Sureti bol bir modernleşme hicvi: Saatleri Ayarlama Enstitüsü

Yazı: Yağmur Ruken Kahraman

Ahmet Hamdi Tanpınar’ın zamanı aşındıran eseri Saatleri Ayarlama Enstitüsü; Serdar Biliş‘in sinema ile tiyatroyu iç içe geçiren bir formda tasarladığı çağdaş uyarlaması ve Serkan Keskin‘in tek başına onlarca sureti canlandırdığı leziz performansıyla sahnede. Müzikler Tuluğ Tırpan’ın elinden çıkmış. Sahne ve kostüm tasarımı Gamze Kuş, ışık tasarımı ise Cem Yılmazer imzalı. Nisan ayında prömiyerini gerçekleştiren Saatler Kolektif yapımı oyun, sezon boyunca Maximum UNIQ’te görülebilir.

Bu yazı, oyun hakkında sürprizbozan içerebilir.

Konu nedir?

Saatleri Ayarlama Enstitüsü, anti kahraman Hayri İrdal’ın kendi çocukluğundan hikâyelerin ve karşılaştığı onca karakterin peşine takılmamızla başlıyor. Saatlere olan takıntısı büyüdüğü evdeki Mübarek adlı saatle başlayan Hayri’nin anlatısı üzerinden, toplumun modernleşme sürecini de hesaba katan oyun; zaman, kimlik, dönüşüm gibi kavramları hicvi arkasına alarak irdeliyor.

İlk intiba?

Doğu ile batı, geleneksel ile modern arasındaki eşikleri mesken edinen, ne o ne de bu yana ait hisseden Hayri’nin hayattaki yerine dair sorduğu sorularla ilişkilenmeye teşne olduğumuz oyun; zaman ve kimlik kavramları etrafındaki meselesini tiyatro ve sinemanın kol kola yürüdüğü bir rejiyle izleyenlere sunuyor.

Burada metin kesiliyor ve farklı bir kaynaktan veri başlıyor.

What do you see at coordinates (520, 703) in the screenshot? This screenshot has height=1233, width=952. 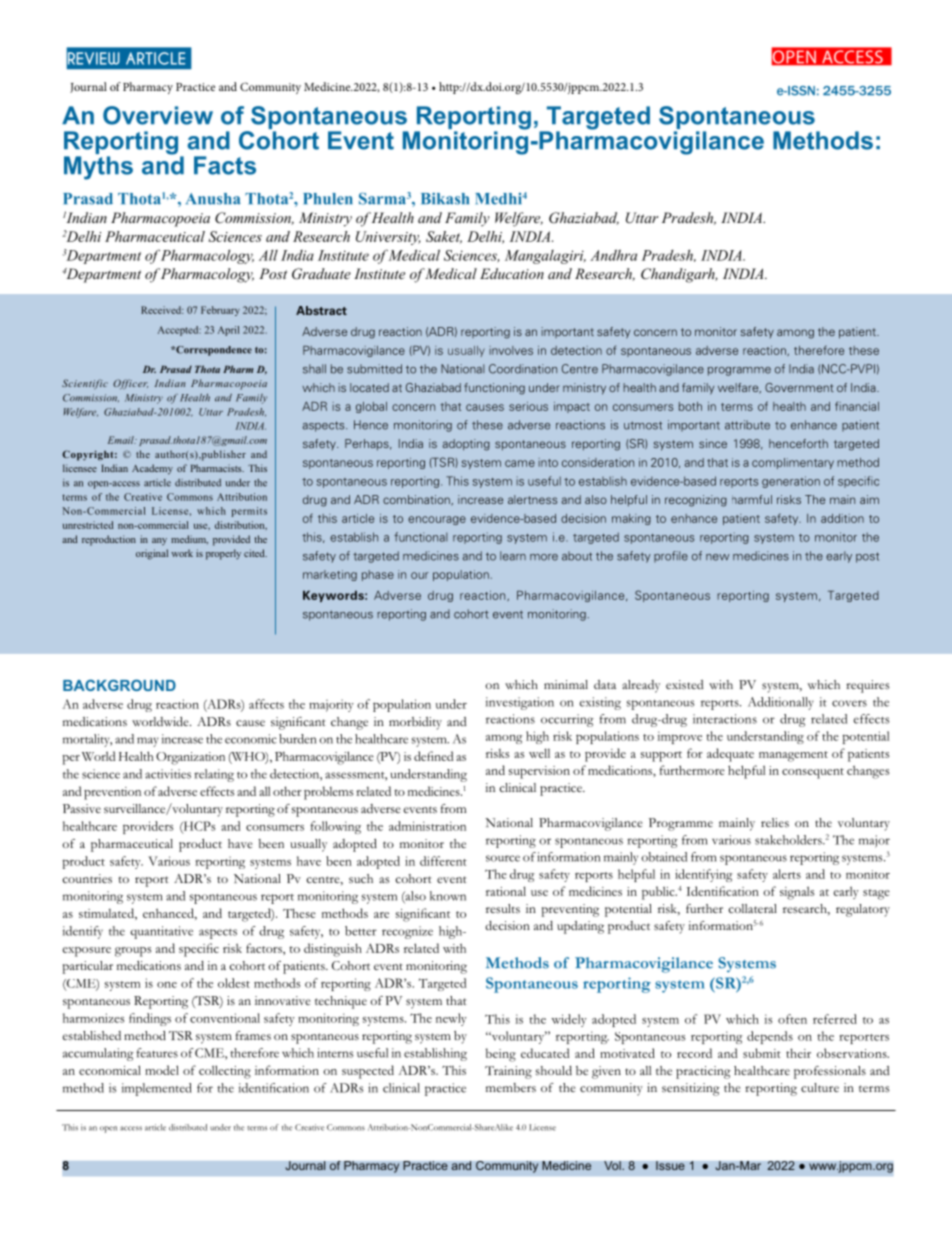 I see `investigation` at bounding box center [520, 703].
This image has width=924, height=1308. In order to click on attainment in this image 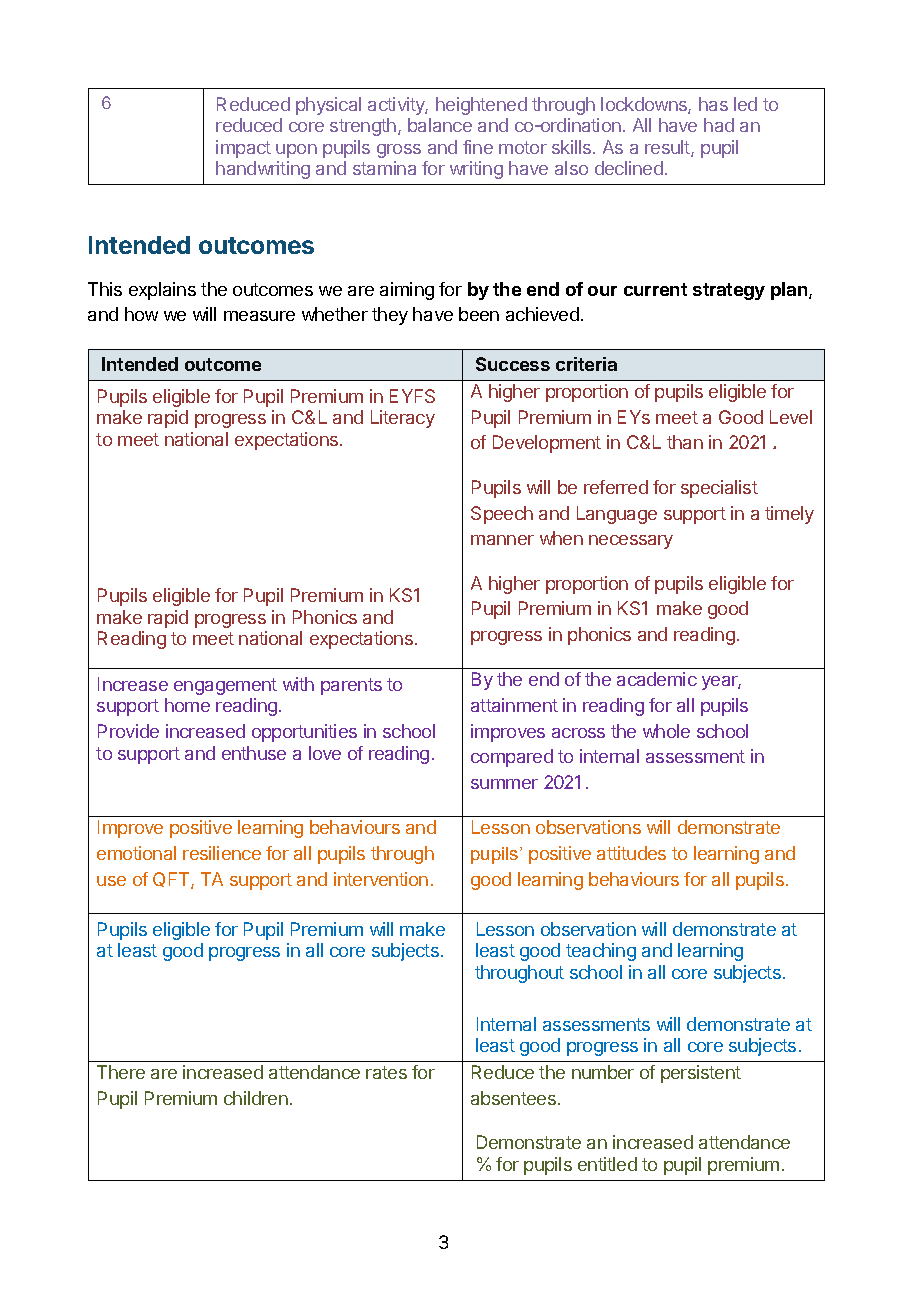, I will do `click(514, 705)`.
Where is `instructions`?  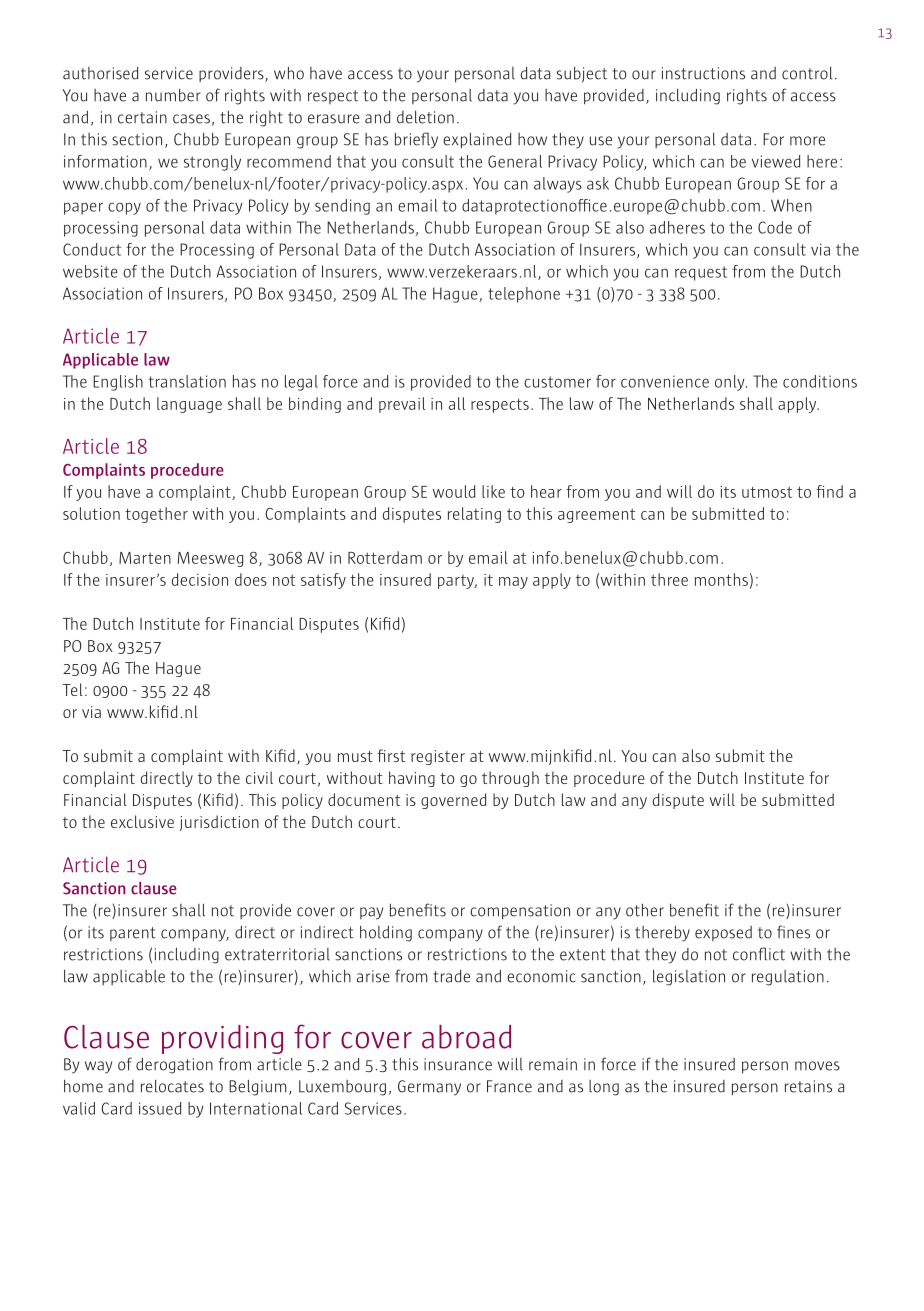 instructions is located at coordinates (703, 73).
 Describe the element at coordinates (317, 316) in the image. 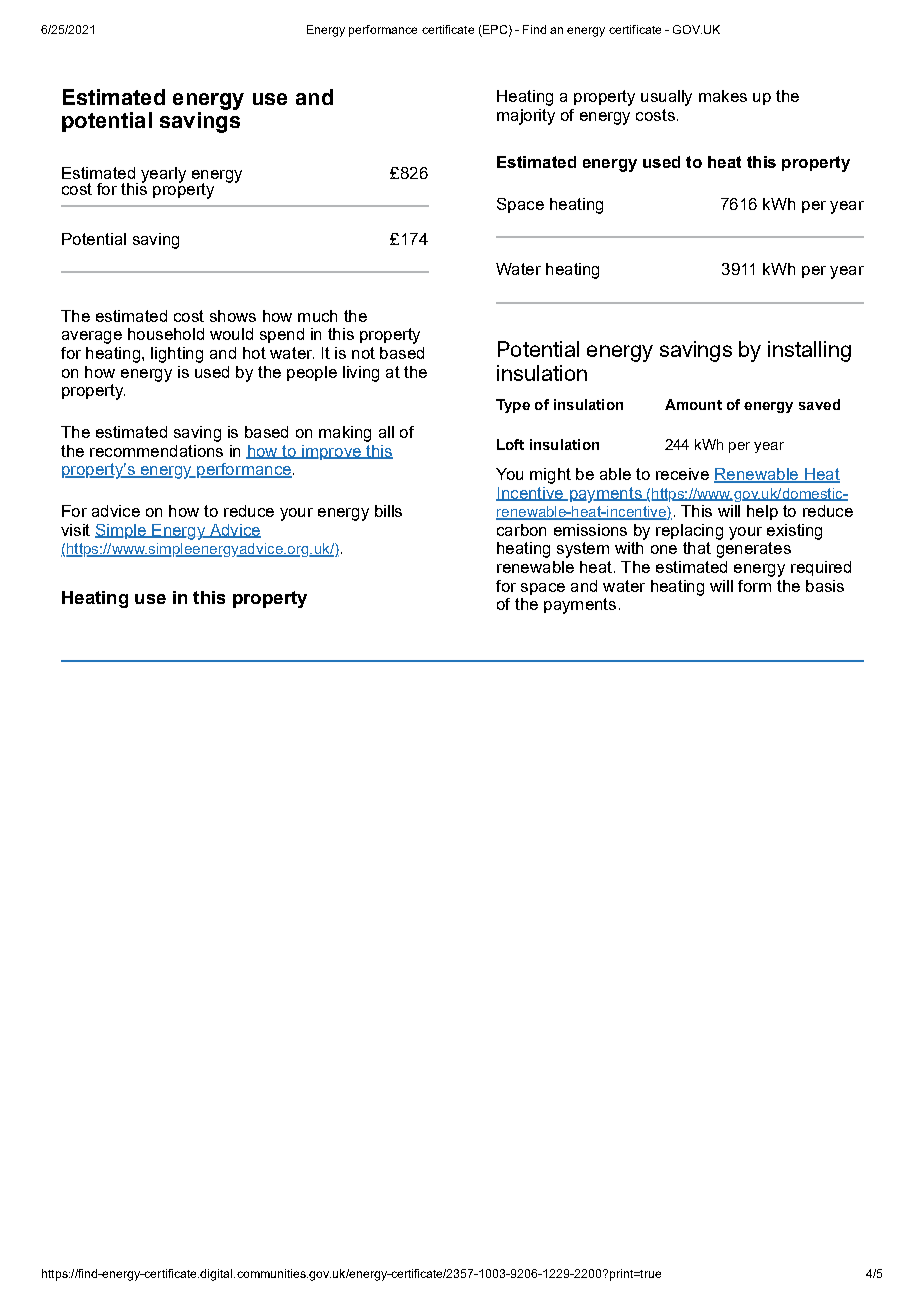

I see `much` at that location.
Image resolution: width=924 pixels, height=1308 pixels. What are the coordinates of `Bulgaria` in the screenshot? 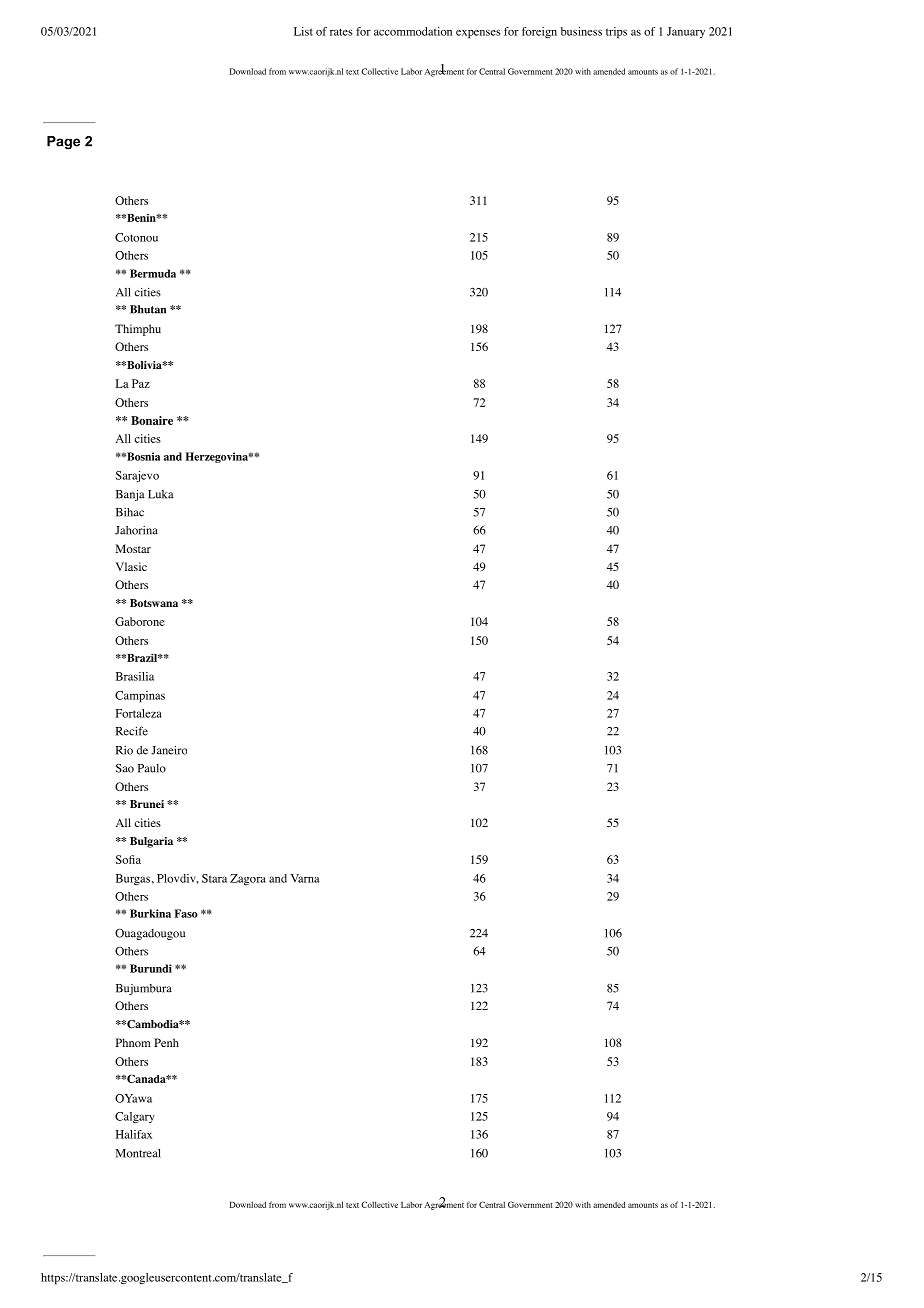 It's located at (151, 842).
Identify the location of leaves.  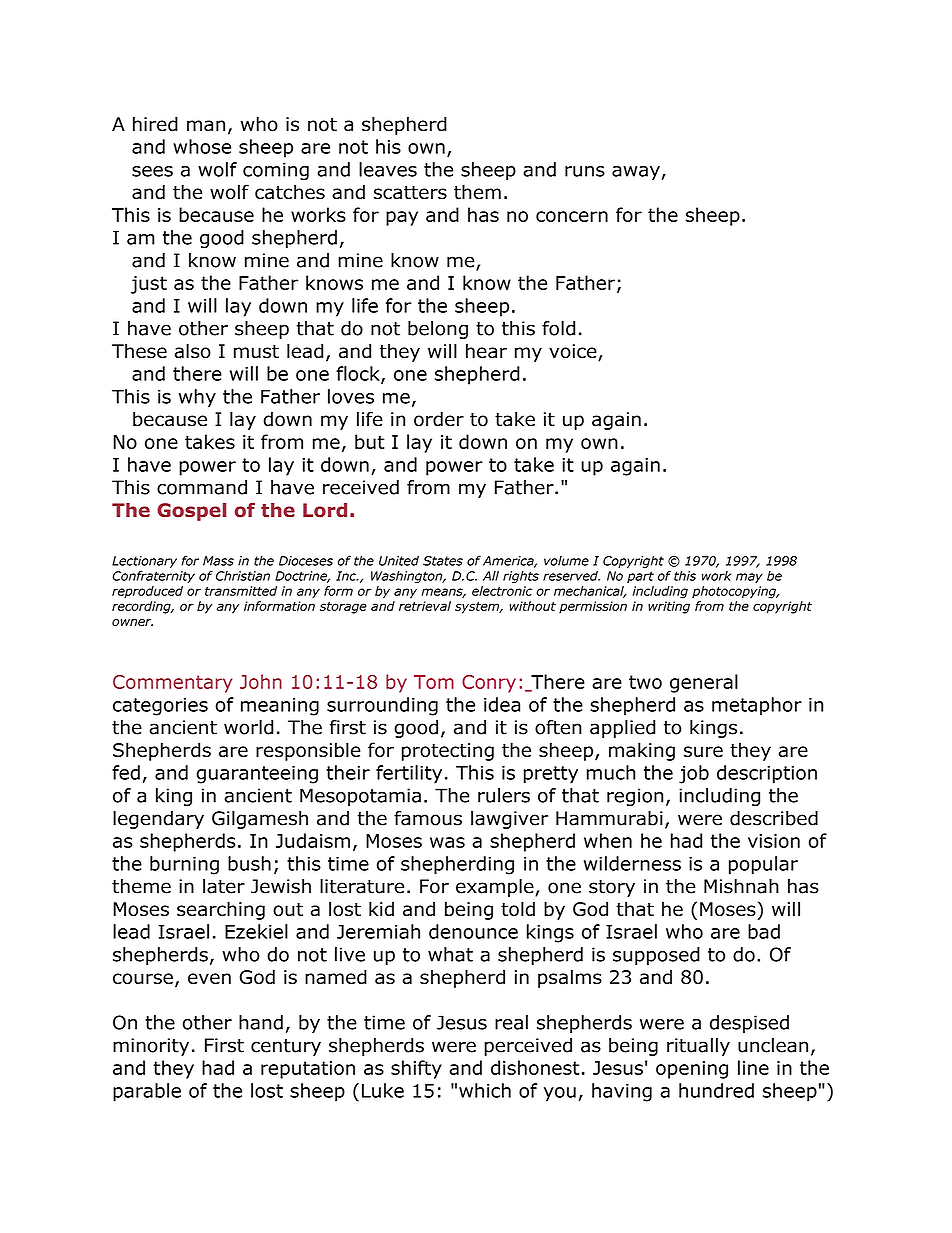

Bir buçuk saati aşan tek kişilik ve hayli kalabalık performansıyla Serkan Keskin’in oyunculuk şöleninin altını çizmeden geçmeyelim.

En çok hangi âna yükseldin? 

Oyundan bana kalan anlardan biri Doktor Ramiz’in Hayri İrdal’a “Psikanaliz çıktığından beri hepimiz biraz hastayız.” dediği sahneydi. Tanpınar’ın modernleşme furyasından payımıza düşen psikanalize dair hicivlerinin, içinde yaşadığımız zamanla da oldukça organik bir bağı var şüphesiz.

Ambiyans / ortam / mekân / kurgu / dekor için neler söyleyebilirsin? 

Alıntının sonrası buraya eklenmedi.